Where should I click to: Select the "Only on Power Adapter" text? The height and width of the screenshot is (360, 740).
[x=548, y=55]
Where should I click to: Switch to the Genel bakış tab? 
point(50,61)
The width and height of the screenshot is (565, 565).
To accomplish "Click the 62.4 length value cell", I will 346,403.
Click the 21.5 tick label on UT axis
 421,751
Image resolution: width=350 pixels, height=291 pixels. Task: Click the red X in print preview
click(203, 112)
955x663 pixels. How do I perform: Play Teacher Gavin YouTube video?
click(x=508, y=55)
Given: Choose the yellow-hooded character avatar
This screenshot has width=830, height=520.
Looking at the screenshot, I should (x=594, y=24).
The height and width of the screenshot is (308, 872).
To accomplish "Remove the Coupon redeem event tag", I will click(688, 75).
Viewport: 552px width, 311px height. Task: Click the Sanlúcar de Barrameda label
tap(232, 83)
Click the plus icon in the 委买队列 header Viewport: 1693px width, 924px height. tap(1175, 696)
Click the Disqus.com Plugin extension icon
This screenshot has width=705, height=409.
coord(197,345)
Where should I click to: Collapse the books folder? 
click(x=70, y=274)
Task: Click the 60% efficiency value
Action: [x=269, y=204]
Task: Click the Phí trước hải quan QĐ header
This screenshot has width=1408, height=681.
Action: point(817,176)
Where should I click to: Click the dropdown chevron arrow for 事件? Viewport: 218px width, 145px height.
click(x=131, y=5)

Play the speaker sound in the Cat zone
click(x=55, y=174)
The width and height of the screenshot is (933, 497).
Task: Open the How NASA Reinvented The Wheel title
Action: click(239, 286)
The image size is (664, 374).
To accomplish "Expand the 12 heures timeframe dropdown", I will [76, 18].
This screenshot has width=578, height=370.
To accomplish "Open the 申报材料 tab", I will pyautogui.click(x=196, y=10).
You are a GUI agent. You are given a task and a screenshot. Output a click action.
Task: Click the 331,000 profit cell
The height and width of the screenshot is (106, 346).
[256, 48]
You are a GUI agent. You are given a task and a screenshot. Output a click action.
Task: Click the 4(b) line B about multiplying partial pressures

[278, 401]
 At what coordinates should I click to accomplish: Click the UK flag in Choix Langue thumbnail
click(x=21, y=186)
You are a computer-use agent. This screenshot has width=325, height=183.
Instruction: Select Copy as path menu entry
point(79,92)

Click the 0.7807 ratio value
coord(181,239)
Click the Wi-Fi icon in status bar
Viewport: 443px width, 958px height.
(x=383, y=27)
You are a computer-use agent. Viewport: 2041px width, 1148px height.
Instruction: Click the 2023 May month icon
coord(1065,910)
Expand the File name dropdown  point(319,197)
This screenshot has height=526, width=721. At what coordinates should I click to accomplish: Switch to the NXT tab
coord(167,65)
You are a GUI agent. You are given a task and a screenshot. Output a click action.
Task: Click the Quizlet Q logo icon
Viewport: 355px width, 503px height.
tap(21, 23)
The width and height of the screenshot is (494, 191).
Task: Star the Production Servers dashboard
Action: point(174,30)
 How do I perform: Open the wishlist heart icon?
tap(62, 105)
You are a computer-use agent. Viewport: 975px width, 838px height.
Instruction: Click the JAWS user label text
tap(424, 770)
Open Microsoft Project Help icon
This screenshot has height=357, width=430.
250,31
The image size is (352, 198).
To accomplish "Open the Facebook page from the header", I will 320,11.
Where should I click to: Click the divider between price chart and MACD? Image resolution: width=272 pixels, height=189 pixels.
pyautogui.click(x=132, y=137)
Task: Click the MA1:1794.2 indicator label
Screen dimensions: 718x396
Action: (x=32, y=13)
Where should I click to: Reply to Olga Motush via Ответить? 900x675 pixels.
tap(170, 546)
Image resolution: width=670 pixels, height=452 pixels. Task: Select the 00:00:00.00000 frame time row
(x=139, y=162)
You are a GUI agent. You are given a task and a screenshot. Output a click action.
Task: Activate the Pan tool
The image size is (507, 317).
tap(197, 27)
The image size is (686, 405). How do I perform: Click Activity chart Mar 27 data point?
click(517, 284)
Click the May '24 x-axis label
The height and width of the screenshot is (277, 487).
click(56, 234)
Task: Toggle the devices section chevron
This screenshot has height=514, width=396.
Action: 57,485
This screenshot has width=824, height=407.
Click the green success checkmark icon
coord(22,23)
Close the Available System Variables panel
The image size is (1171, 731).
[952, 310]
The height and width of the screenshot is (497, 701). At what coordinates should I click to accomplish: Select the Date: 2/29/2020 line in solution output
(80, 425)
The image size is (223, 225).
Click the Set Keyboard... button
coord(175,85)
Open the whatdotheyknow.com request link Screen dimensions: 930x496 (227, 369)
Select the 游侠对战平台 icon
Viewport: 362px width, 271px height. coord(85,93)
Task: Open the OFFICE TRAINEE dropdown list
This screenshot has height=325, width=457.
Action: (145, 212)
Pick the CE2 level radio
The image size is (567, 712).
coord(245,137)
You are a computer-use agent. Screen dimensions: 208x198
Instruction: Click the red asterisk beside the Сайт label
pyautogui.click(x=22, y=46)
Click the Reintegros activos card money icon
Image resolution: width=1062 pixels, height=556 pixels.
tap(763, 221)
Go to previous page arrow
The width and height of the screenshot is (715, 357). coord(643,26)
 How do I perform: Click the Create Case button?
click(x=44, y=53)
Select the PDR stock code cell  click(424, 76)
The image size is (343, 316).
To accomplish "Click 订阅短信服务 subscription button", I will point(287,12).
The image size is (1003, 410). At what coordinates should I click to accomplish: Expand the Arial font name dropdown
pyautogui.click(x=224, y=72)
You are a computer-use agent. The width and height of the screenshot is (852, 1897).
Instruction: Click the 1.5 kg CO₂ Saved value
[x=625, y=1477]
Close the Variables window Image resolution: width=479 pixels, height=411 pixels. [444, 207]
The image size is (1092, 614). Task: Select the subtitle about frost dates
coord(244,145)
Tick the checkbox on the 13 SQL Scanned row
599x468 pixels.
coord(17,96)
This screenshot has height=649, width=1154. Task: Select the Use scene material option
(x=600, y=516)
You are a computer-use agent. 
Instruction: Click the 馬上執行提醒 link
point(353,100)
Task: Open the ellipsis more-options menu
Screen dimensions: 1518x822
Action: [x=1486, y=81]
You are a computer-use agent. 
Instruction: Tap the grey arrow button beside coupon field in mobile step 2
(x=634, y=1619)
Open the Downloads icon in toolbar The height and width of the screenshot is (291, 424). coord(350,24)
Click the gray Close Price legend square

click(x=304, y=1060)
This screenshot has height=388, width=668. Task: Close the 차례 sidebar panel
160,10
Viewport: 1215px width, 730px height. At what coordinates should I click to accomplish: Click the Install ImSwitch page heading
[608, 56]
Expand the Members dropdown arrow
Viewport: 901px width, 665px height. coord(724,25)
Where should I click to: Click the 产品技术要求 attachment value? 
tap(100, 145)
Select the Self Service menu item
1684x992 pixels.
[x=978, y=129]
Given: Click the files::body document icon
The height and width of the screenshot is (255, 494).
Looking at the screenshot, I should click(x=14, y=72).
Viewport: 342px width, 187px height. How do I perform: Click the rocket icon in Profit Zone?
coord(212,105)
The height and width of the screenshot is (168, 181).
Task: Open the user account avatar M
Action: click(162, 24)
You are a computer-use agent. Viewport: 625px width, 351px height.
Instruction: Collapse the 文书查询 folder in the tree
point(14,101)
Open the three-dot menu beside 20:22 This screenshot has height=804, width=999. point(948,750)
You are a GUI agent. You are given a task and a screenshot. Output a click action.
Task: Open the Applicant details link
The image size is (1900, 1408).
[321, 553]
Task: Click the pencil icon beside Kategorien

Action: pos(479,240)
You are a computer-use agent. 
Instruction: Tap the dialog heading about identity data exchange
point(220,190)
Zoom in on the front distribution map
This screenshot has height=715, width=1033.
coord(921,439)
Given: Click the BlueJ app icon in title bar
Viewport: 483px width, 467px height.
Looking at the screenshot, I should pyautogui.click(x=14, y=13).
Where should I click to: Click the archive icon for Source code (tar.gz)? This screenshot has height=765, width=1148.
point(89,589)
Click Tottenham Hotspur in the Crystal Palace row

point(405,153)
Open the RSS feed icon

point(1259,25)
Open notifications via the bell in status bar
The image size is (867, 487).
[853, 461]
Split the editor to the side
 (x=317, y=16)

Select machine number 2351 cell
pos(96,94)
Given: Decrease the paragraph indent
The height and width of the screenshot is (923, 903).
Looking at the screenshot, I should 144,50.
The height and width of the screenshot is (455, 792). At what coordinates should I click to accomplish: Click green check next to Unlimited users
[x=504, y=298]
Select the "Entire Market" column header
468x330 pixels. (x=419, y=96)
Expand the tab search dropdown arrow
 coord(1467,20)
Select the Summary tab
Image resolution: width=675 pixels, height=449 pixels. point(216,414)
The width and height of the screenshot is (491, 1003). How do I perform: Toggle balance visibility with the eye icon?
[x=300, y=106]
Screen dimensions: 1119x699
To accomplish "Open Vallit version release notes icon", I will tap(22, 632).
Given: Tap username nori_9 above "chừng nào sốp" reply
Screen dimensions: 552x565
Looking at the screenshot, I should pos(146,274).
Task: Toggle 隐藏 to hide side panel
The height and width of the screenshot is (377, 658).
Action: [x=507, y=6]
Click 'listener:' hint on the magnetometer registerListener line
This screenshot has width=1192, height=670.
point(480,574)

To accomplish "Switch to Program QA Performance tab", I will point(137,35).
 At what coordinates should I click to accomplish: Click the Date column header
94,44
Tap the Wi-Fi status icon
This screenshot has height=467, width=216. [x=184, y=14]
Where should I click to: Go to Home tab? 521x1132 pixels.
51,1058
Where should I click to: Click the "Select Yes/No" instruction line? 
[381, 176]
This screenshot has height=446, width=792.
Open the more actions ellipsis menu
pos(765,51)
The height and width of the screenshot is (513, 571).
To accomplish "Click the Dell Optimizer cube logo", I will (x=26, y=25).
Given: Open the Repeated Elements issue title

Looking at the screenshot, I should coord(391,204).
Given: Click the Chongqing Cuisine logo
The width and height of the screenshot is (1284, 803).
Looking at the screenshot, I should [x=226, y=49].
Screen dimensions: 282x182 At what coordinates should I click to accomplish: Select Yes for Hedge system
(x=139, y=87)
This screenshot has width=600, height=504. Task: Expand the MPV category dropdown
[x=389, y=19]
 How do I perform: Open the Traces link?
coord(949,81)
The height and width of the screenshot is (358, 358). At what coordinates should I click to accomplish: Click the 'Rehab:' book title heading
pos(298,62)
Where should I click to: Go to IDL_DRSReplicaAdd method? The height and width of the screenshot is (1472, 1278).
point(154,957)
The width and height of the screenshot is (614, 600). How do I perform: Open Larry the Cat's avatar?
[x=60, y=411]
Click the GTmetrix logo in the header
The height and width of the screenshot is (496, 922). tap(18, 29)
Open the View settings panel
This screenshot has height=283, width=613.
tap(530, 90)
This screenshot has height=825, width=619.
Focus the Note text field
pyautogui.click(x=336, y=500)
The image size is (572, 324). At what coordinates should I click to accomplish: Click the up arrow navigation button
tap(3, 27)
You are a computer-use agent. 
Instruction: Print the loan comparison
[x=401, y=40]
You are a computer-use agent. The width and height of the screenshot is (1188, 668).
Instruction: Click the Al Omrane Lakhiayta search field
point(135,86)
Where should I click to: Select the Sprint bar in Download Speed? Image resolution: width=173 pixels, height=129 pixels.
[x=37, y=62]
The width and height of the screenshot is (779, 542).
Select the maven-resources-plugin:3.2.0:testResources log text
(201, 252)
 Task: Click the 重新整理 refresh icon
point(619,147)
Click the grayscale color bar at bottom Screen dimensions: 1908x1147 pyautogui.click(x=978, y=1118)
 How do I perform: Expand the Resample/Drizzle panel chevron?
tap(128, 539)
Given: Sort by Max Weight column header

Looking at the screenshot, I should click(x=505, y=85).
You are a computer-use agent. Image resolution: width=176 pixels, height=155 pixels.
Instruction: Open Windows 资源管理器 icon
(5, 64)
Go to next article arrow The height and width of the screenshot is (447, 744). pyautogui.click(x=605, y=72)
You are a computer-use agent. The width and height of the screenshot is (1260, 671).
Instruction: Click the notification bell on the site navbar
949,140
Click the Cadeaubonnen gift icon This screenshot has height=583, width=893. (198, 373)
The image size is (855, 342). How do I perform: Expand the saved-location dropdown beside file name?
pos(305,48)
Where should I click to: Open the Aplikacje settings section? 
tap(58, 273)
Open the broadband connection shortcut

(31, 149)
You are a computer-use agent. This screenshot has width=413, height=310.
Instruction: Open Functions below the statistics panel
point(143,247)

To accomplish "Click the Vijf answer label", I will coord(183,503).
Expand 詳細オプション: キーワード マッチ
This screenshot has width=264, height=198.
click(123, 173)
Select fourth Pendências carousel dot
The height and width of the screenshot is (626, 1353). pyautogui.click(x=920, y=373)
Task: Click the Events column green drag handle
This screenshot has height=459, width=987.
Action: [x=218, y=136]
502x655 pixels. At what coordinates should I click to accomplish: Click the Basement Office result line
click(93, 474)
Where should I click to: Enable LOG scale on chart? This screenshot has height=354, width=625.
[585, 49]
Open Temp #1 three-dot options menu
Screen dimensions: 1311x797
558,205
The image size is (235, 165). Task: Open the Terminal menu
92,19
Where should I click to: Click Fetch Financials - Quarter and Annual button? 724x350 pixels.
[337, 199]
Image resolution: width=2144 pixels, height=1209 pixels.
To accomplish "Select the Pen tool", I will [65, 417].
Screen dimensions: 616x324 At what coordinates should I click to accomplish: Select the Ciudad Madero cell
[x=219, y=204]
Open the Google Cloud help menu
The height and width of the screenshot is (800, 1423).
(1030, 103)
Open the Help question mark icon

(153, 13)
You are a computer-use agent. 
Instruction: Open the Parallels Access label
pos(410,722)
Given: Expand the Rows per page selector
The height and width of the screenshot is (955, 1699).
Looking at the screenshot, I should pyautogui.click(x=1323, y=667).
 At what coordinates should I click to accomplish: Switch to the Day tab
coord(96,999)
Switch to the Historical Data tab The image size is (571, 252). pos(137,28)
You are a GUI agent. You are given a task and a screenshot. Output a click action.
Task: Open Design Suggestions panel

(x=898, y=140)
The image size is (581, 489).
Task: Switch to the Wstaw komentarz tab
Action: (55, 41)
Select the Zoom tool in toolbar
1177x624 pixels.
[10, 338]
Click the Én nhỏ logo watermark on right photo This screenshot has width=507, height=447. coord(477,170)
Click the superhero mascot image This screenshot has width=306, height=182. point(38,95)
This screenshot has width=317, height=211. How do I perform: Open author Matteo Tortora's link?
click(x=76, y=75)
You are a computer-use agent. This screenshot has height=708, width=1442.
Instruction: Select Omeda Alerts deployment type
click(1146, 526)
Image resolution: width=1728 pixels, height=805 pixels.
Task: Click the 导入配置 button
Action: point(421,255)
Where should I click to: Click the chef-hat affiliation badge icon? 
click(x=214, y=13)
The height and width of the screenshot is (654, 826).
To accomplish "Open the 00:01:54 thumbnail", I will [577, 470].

******

#### Aim
Please count the lines in the data above that contain the string "field", treating uppercase and lowercase as different. Reply with the number only.

#### Completed task
3